* _DIRECTIONS FOR THIS TASK_
Below are the records. Restate word for word every line from the one that contains "Uncheck the 高级设置 checkbox" through the final line, both included.

____________________

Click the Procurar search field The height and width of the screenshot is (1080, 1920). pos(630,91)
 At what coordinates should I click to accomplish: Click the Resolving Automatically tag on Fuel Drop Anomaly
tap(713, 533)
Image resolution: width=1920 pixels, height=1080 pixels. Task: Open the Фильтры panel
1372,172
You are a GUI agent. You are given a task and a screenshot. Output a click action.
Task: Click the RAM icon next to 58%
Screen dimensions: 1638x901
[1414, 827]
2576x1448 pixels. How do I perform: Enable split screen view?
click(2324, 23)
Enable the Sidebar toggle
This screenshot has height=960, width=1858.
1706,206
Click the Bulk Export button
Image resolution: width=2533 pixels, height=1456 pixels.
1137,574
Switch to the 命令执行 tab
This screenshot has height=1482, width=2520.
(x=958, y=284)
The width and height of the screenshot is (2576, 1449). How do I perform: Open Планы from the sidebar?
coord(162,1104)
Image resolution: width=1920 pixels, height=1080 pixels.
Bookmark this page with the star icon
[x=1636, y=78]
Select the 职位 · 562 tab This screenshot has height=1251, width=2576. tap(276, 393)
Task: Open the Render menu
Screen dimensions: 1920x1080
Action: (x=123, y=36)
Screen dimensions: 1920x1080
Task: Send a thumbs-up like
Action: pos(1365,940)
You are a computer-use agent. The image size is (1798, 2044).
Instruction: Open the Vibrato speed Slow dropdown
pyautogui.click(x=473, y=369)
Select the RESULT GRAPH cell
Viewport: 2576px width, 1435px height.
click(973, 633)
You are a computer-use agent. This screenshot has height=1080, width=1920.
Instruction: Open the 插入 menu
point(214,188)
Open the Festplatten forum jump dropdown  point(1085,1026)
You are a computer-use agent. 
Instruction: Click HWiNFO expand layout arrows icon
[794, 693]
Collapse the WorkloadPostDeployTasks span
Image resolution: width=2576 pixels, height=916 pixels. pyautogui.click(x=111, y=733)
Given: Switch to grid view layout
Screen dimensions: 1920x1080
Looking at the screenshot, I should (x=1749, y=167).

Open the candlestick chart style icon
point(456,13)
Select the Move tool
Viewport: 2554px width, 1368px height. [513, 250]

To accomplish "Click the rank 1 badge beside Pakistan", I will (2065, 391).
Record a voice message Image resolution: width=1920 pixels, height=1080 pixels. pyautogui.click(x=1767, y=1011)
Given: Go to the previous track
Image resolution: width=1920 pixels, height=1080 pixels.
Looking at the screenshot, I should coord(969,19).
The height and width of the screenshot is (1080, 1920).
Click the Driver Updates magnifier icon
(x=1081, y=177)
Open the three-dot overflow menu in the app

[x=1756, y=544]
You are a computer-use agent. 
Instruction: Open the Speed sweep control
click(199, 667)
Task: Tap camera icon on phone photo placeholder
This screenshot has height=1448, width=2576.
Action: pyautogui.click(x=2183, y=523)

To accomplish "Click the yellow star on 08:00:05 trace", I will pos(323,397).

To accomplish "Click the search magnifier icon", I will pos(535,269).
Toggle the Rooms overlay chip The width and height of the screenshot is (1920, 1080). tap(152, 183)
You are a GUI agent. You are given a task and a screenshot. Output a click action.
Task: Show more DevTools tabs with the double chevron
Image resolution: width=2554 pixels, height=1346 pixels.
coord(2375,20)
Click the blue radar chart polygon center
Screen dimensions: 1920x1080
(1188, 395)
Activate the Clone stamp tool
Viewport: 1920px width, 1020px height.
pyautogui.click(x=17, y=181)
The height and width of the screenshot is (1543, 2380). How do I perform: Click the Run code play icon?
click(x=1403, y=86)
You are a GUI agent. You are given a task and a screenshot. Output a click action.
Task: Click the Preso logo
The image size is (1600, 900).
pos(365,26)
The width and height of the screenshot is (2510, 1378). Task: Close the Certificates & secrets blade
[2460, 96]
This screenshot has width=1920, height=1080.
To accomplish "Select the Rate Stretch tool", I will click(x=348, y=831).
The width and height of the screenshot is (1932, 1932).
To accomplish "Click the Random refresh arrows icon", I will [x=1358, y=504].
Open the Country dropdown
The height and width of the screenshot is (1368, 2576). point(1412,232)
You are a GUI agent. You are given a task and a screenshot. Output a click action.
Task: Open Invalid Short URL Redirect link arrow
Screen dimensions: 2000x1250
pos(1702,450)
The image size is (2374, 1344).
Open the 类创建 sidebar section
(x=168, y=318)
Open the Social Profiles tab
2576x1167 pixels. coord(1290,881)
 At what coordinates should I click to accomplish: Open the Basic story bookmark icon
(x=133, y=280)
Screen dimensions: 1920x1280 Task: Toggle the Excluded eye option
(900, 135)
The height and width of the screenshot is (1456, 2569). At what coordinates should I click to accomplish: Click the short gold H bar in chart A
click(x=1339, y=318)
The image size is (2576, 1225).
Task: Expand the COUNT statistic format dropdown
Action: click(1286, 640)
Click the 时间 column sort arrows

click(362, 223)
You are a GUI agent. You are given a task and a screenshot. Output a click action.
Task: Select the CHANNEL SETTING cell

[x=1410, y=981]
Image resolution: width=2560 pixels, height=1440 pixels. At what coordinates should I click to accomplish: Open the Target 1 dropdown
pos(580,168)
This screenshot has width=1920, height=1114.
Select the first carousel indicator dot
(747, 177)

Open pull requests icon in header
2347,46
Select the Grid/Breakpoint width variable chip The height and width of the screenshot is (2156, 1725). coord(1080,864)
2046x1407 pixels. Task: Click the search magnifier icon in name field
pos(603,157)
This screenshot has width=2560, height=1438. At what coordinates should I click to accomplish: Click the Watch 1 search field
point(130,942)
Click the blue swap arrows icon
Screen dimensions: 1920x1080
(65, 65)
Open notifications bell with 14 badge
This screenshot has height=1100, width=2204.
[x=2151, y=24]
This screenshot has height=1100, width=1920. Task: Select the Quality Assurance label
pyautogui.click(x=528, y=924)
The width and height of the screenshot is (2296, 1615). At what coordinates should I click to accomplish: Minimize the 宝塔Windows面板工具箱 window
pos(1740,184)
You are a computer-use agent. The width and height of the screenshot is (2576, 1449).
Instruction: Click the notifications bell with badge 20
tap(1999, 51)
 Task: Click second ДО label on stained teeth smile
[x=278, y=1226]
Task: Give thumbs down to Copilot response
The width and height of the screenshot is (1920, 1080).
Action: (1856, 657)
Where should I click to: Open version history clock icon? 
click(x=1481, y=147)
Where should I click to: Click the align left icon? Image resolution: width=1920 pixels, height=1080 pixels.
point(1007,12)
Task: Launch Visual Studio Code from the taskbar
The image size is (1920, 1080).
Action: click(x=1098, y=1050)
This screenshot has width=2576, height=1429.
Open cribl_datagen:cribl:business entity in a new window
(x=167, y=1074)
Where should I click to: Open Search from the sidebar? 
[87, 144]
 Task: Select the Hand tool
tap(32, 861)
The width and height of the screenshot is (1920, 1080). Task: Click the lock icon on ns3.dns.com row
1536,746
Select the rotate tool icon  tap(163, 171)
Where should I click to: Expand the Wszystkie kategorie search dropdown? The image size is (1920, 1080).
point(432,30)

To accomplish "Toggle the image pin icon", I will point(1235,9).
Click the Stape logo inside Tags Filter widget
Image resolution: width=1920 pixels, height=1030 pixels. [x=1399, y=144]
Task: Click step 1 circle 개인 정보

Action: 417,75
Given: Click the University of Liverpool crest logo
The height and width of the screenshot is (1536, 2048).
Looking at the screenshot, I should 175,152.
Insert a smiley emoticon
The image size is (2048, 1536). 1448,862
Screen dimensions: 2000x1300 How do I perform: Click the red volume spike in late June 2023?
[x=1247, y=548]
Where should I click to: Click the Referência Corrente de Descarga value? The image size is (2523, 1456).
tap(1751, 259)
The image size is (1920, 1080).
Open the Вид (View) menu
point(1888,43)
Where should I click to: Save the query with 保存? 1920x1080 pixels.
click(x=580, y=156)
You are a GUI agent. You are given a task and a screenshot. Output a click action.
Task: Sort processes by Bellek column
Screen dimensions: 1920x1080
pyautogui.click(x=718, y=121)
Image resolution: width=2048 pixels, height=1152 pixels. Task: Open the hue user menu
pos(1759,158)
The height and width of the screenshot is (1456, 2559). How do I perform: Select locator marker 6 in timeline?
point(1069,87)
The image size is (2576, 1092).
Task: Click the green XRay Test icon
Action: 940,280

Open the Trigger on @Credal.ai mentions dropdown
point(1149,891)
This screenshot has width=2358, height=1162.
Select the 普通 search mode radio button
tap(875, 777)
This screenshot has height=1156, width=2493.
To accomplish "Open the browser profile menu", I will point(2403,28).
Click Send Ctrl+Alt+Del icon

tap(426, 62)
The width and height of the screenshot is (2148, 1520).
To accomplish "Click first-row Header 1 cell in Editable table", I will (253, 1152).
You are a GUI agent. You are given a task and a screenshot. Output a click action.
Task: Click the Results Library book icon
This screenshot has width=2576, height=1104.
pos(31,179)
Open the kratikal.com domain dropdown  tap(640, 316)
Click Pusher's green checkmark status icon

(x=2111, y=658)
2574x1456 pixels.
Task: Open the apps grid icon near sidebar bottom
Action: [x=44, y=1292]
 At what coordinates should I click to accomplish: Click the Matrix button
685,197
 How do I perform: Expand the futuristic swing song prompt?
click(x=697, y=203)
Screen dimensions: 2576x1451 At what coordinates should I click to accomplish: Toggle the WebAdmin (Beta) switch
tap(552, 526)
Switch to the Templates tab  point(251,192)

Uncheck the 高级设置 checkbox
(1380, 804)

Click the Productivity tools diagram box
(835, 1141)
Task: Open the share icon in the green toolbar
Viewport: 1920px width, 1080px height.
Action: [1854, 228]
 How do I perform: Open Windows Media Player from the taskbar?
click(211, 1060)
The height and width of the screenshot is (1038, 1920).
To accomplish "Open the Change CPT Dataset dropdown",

____________________

* _ANSWER TO THE EXERCISE_
Uncheck the 高级设置 checkbox
(1380, 804)

Click the Productivity tools diagram box
(835, 1141)
Task: Open the share icon in the green toolbar
Viewport: 1920px width, 1080px height.
Action: [1854, 228]
 How do I perform: Open Windows Media Player from the taskbar?
click(211, 1060)
The height and width of the screenshot is (1038, 1920).
To accomplish "Open the Change CPT Dataset dropdown",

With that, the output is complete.